I kto tutaj trzyma górną półkę?



Pod koniec ubiegłego roku zachwyciły mnie dwie folk-rockowe płyty: Other You – Steve'a Gunna i Course in Fable – Ryleya Walkera. Obie były niesamowite i pokazały dwóch utalentowanych twórców muzyki alternatywnej w szczytowej formie. Na kolejną przyjemną wiadomość z wytwórni Husky Pants Records, wcale nie musiałem długo czekać. Mini-album Ryley WalkerSo Certain [2022], wydany w pierwszych dniach nowego roku sygnalizuje, że obecnie mieszkający w Chicago amerykański gitarzysta i songwriter, wciąż pozostaje na fali wznoszącej. W tym sensie można mówić o prawdziwej eskalacji w zakresie wydawnictw płytowych, które od początku kariery były dla niego mądrym sposobem na wyjście z ciężkiego nałogu, co niemal natychmiast odblokowało ponadprzeciętny talent kompozytorski, skłonność do eksperymentowania i dalszy rozwój instrumentalnych umiejętności. W 2021 roku mieliśmy tego trzy przykłady: Deep Fried Grandeur – współpraca z japońskim zespołem psychodeliczno-rockowym Kikagaku Moyo, projekt A Tap On The Shoulder z awangardowym artystą Davidem Grubbsem oraz solowy album Course In Fable – najbardziej reprezentatywny dla artysty, w szerokim zakresie ilustrujący progres Walkera od czasu debiutanckiej płyty Primrose Green [2015].

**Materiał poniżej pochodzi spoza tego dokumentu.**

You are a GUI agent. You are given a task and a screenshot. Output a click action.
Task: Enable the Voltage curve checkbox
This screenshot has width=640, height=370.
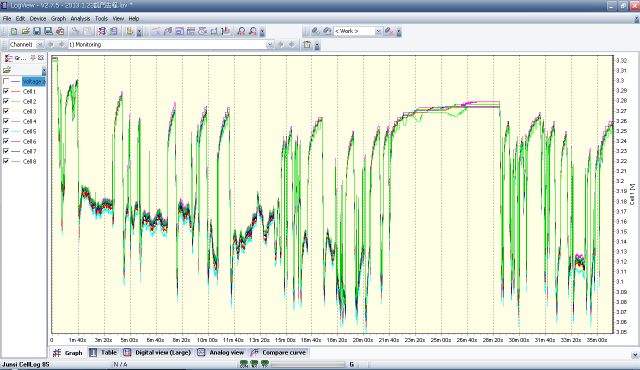click(6, 81)

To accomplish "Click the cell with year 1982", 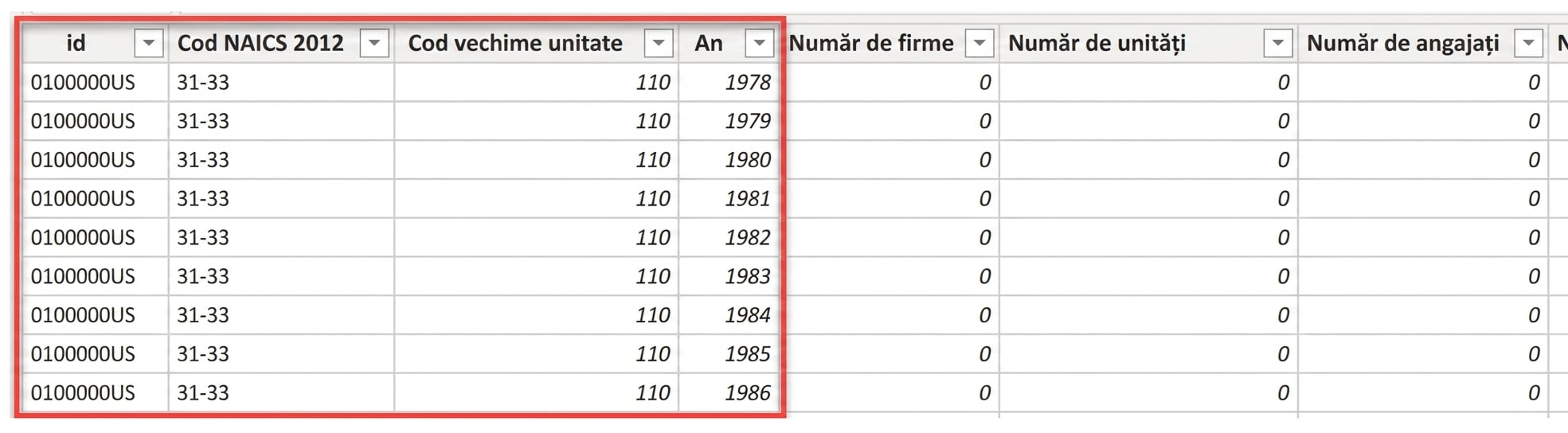I will (x=729, y=237).
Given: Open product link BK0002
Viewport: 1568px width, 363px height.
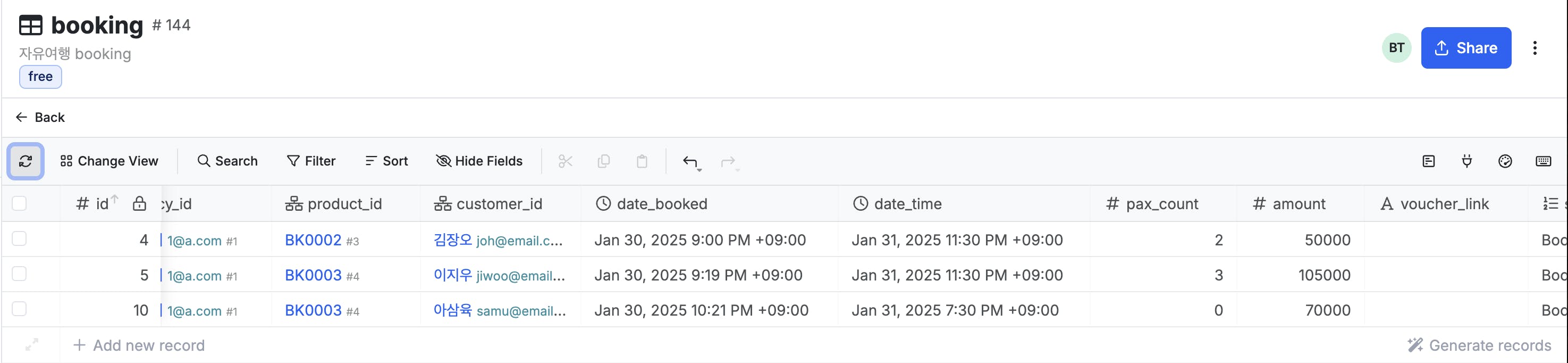Looking at the screenshot, I should 313,240.
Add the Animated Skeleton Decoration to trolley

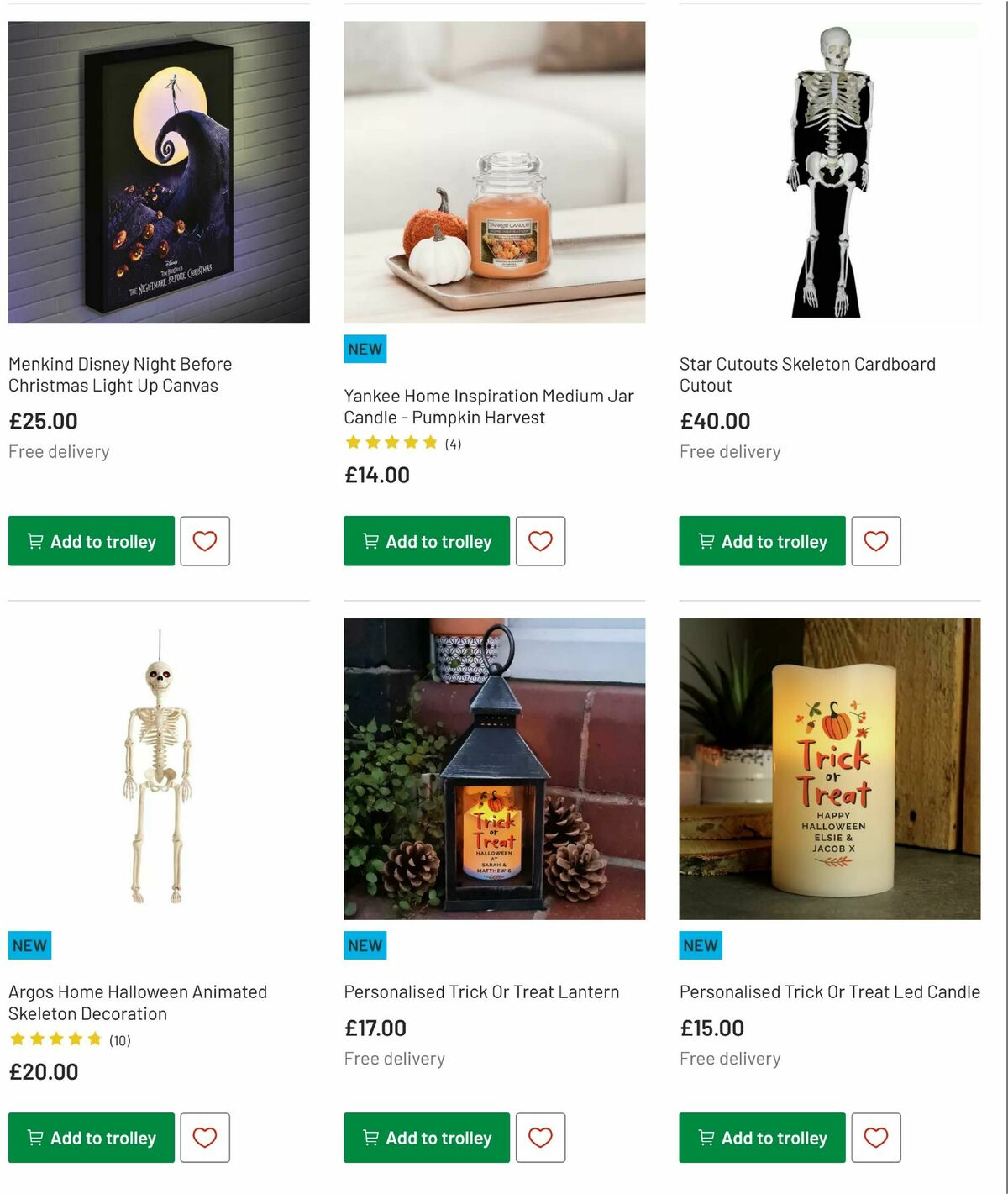90,1138
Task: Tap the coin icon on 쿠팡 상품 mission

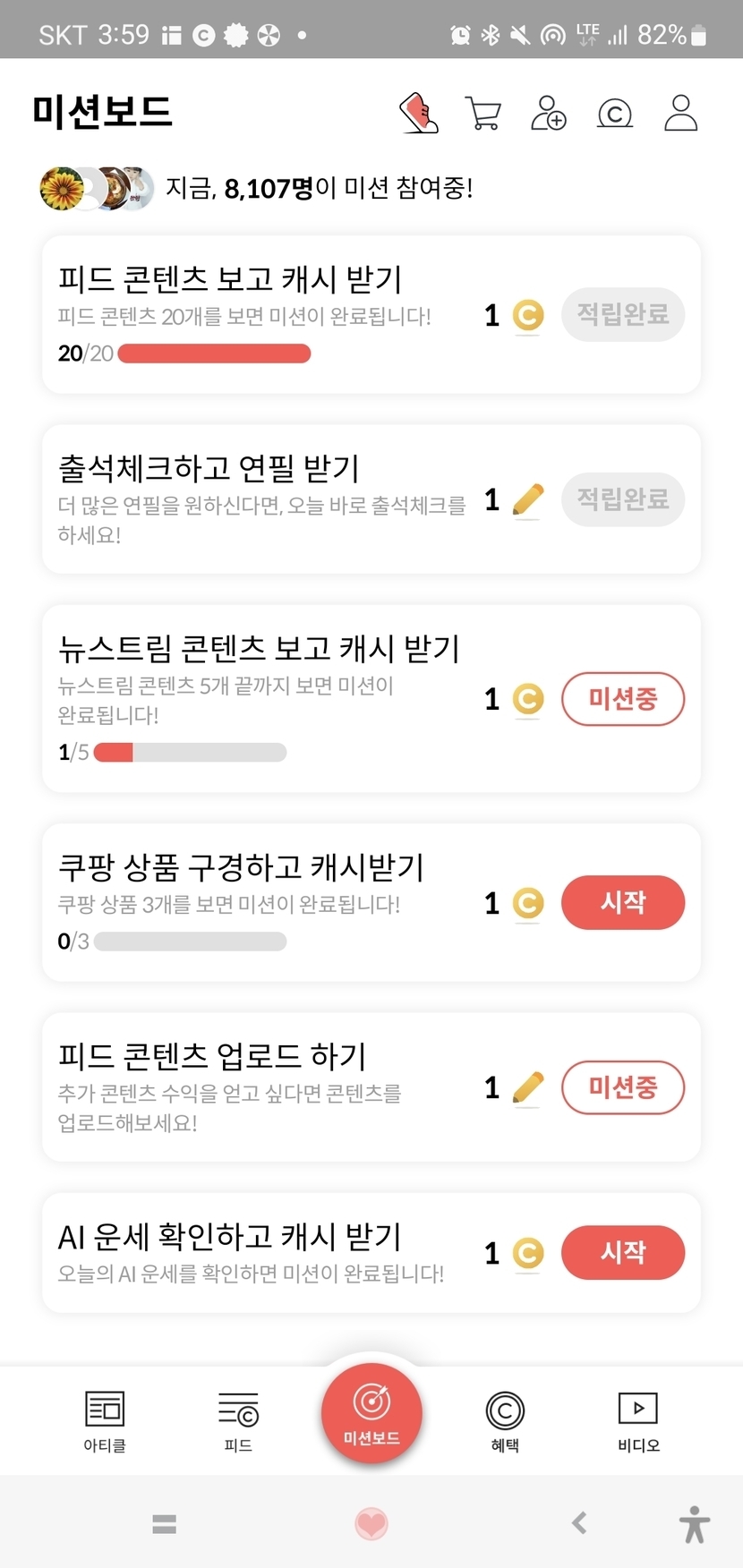Action: coord(527,903)
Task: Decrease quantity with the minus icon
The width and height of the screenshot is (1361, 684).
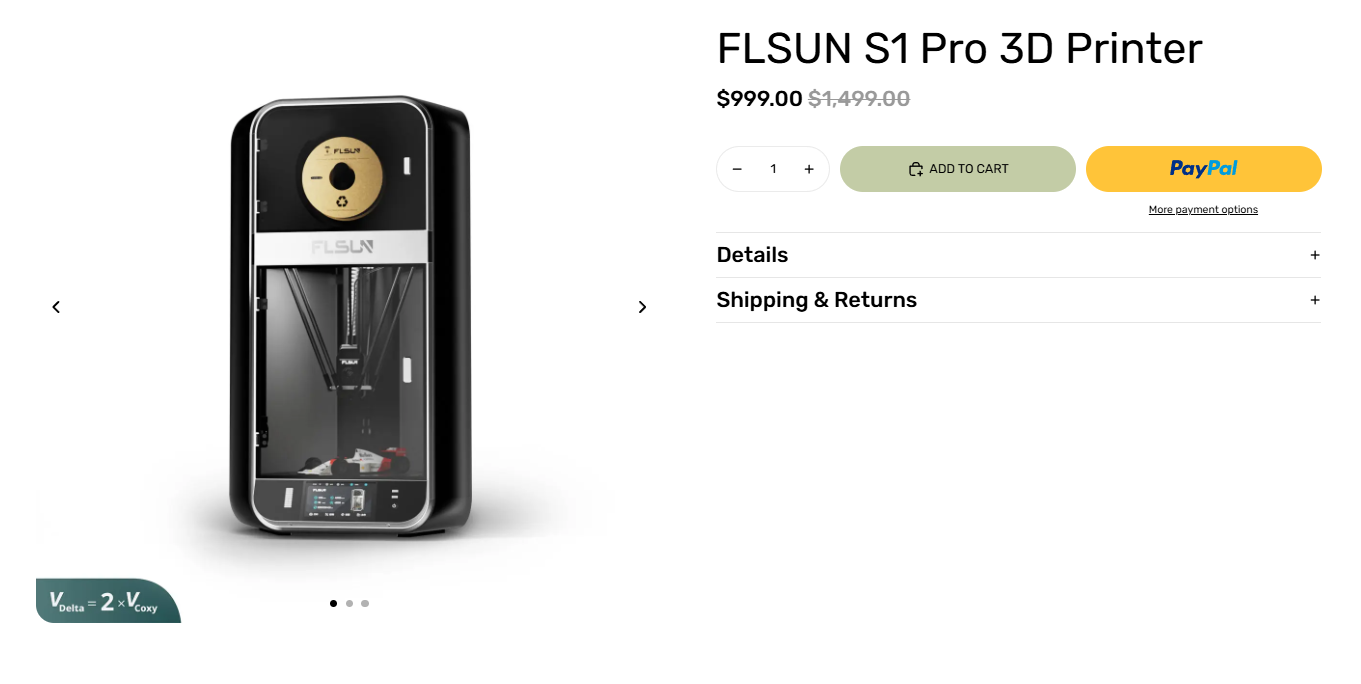Action: coord(737,169)
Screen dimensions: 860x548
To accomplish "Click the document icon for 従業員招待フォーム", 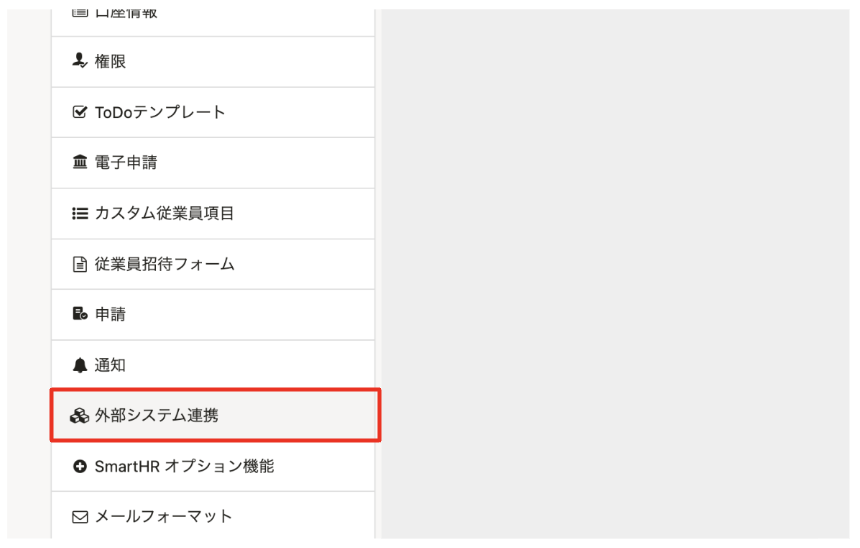I will click(x=80, y=264).
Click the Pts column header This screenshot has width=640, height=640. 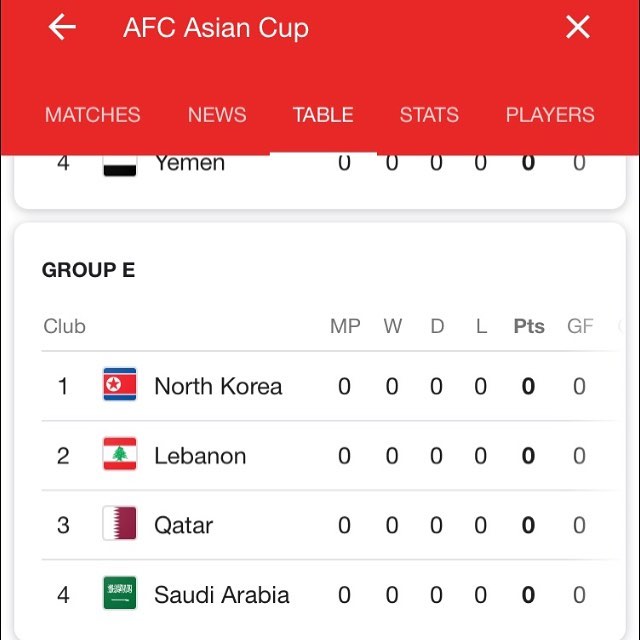[529, 326]
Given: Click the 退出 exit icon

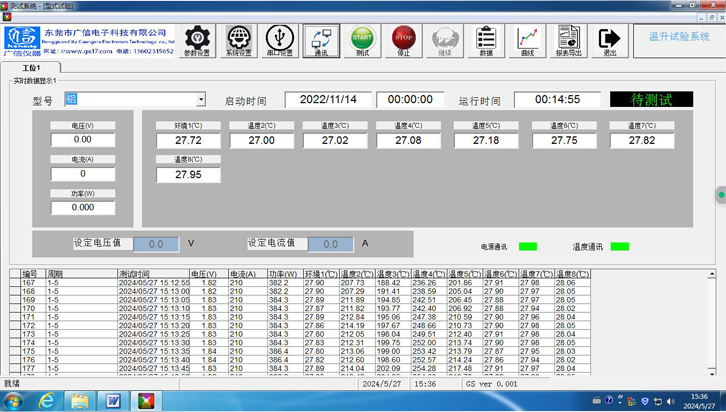Looking at the screenshot, I should pos(609,41).
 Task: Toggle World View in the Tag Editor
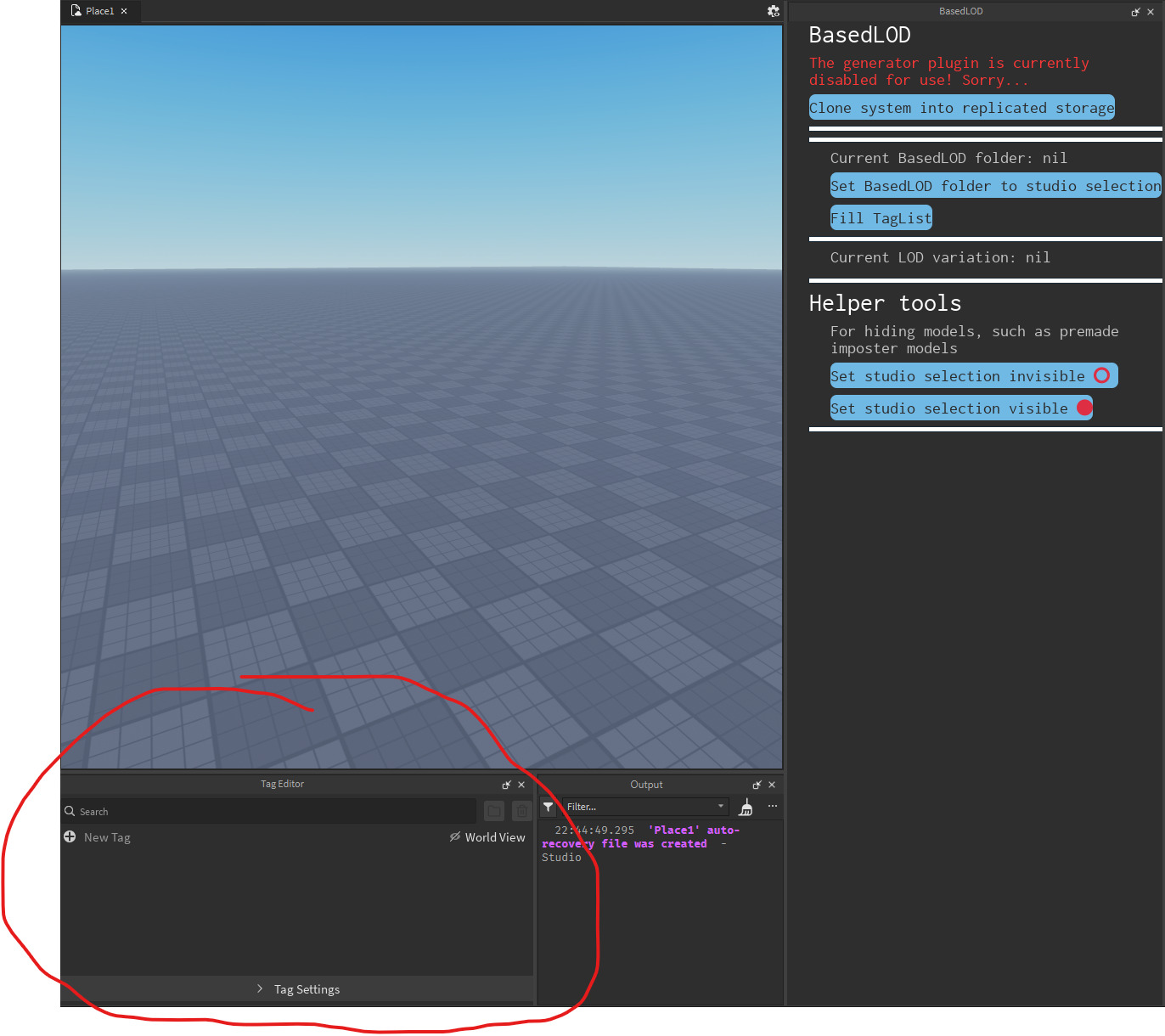click(x=487, y=837)
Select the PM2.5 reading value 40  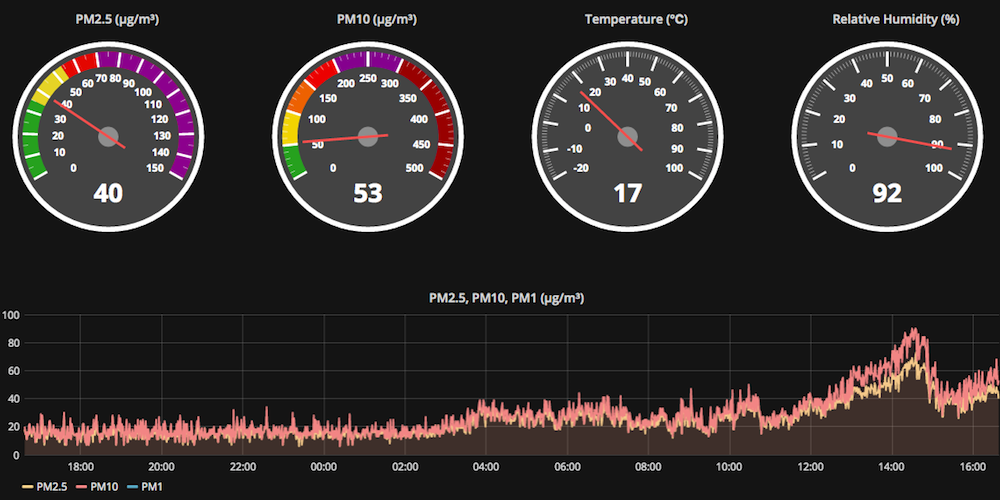108,192
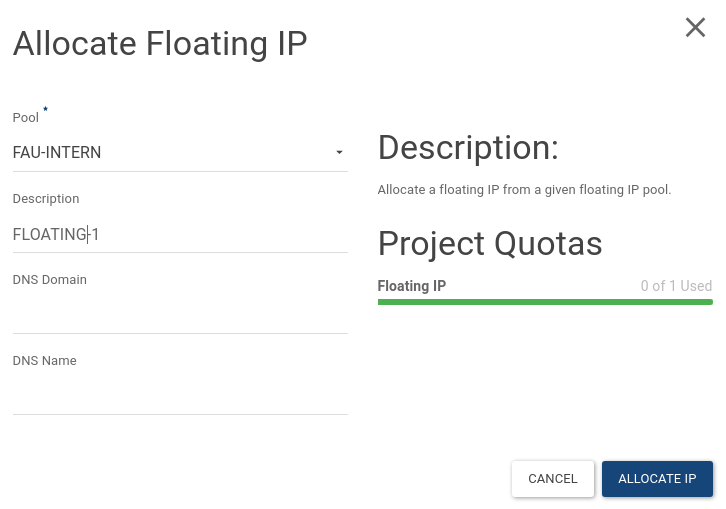
Task: Click the Description field containing FLOATING-1
Action: coord(180,235)
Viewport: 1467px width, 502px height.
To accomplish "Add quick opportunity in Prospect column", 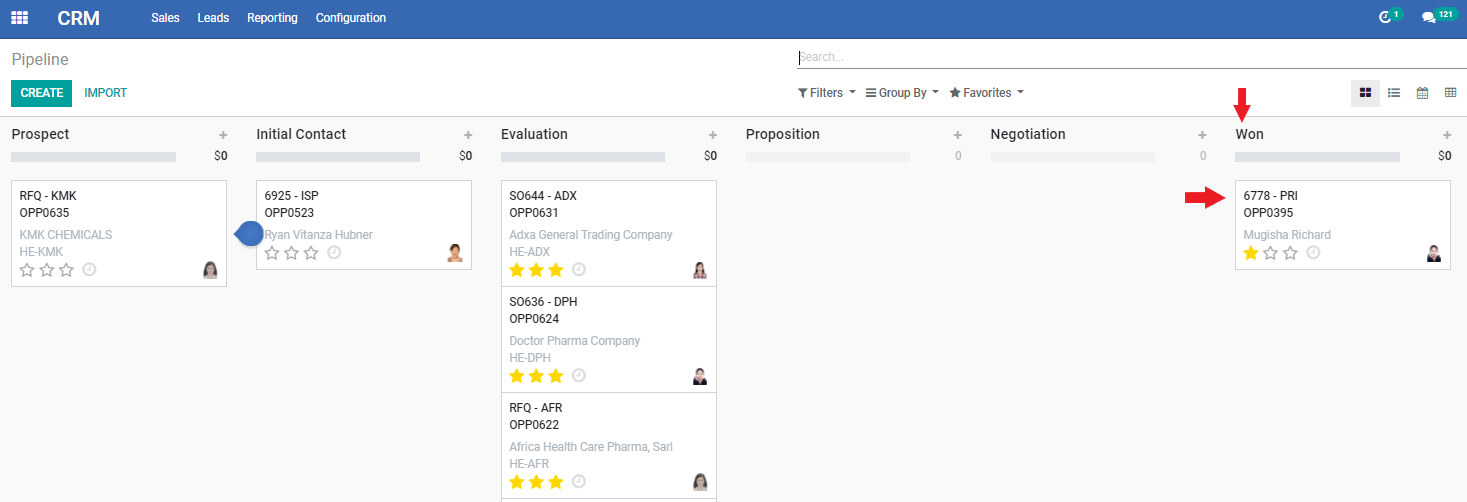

Już pierwsze wersy utworu tytułowego otwierającego So Certain: "Jestem ponownie użyty w starym znaczeniu tego słowa / sacharyna na ratunek / świadkiem nowa paleta / a potem wmawia się nam / że to antresola trzyma górną półkę", w pełni oddają abstrakcyjny świat tekstów Walkera. Cztery nowe utwory wydają się być efektownym rozwinięciem drogi zapoczątkowanej na Course In Fable. Zagadkowa, czasami odnosząca się do życiorysu artysty, pełna dziwacznych zakrętów treść utworów, nakłada się na fantastycznie rozciągnięty obraz dźwiękowy EPki, nagranej w Chicago z kolektywem zaufanych muzyków – bo trzeba tutaj wymienić gitarzystę i bliskiego druha Billa MacKay'a, z którym Walker ma długą historię współpracy, basistę Andrew Scotta Younga, perkusistę Ryana Jewella oraz Coopera Craina – świetnego inżyniera dźwięku.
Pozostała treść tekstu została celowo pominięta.